The months of the freeze, since it started, have been accompanied by high inflation (by recent standards) and thus the impact of a frozen Personal Tax Allowance has already been large and will become much bigger. The reason is simple. We can expect earned incomes to rise at least in line with inflation during the years of the freeze and possibly faster due to labour market conditions. Thus, a higher proportion of income will be subject to income tax due to the freezing of the Personal Tax Allowance and will bring in proportionately more tax for the government.

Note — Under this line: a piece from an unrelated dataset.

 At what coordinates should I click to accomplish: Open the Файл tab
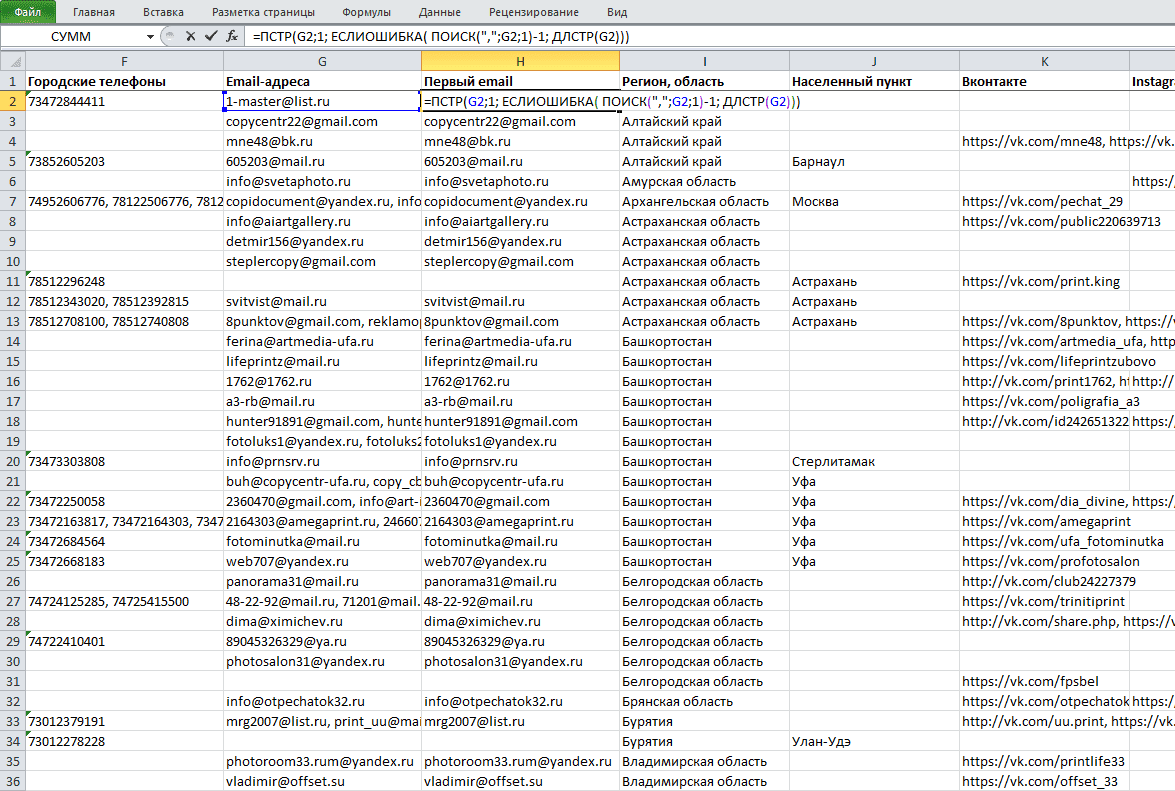(x=28, y=12)
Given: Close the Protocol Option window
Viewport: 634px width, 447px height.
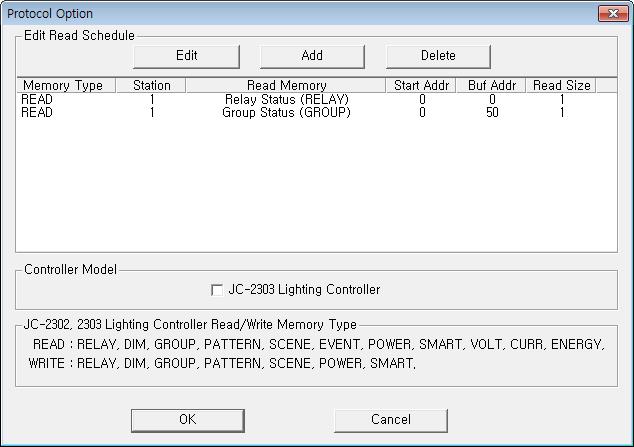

This “fiscal drag”, as it is often called, can be illustrated very easily. Imagine an individual on a gross earned income of £30,000 in 2021/22 and no other sources of income. After application of the Personal Tax Allowance, tax at the basic rate of 20 per cent in England, Wales and Northern Ireland (not Scotland where the basic tax rate is different) must be paid on £17,430 (£30,000 less the Personal Tax Allowance of £12,570). This amounts to a tax bill of £3,486, which is equivalent to an average tax rate of 11.6 per cent, which is the tax bill divided by gross income.

The effect of freezing the Personal Tax Allowance is to push the individual’s average tax rate up from 11.6 per cent in 2021/2 to 13.6 per cent in 2027/8.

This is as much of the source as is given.